Walvoil è uno dei principali produttori mondiali di valvole oleodinamiche e di sistemi
meccatronici completi per il mercato del macchinario mobile (macchine movimento terra, macchine
agricole, macchine per movimentazione a distanza, gru da camion, sistemi di ribaltamento cassone,
veicoli compattazione rifiuti, ecc.).
Sviluppa e realizza prodotti e sistemi per controllare idraulicamente ed elettronicamente ciò
che ruota attorno al movimento; possiede competenze in evoluzione costante, operando in settori e
mercati diversi, su scala globale, grazie anche alle varie sedi estere.
Tutte le attività di ricerca, sviluppo, industrializzazione e produzione dei componenti Walvoil
sono realizzate all’interno dell’Azienda stessa, che detiene quindi il know-how di tutte le fasi di
progetto e processo per la continua innovazione della sua gamma di prodotti.

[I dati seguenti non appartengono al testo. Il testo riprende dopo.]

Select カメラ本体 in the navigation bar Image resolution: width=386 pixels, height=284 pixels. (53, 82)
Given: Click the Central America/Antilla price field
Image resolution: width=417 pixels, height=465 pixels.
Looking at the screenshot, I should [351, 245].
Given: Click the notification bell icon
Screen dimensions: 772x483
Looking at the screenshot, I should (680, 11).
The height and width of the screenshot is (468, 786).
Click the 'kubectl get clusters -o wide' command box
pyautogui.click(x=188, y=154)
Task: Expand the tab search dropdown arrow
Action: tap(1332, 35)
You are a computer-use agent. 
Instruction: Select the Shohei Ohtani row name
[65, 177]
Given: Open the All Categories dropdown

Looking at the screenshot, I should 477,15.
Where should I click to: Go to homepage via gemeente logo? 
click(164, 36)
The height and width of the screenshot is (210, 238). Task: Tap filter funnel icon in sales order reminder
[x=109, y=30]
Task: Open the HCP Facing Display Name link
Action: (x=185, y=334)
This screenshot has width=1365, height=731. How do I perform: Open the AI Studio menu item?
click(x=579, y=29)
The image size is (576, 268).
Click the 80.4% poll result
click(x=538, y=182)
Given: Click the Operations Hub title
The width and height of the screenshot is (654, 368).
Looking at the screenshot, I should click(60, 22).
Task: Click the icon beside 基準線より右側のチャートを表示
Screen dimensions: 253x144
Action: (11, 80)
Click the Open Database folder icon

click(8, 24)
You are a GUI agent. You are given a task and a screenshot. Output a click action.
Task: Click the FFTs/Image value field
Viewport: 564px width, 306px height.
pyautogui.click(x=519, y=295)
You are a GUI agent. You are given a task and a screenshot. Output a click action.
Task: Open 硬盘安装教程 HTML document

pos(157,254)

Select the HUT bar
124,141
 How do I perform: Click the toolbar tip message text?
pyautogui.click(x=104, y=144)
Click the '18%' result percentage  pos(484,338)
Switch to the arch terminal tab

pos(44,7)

Fig.1.1 Sede centrale di Walvoil, a Reggio Emila
La gamma di prodotti Walvoil spazia su tutto quello che è interfaccia uomo-macchina e
gestione della potenza idraulica, cioè ciò che sta tra la pompa (che genera la potenza idraulica) e gli
attuatori (motori e cilindri): distributori monoblocco (più economici) e componibili (più flessibili),
blocchi valvole, elementi logici, cursori, valvole di massima pressione, valvole di non ritorno,
valvole regolatrici di portata, valvole elettriche proporzionali, deviatori di flusso, valvole a
cartuccia, valvole di blocco, servocomandi idraulici, impugnature, “joystick” con pulsanti e “roller”,
centraline elettroniche di comando complete di cablaggio, software di configurazione ed interfaccia
PC.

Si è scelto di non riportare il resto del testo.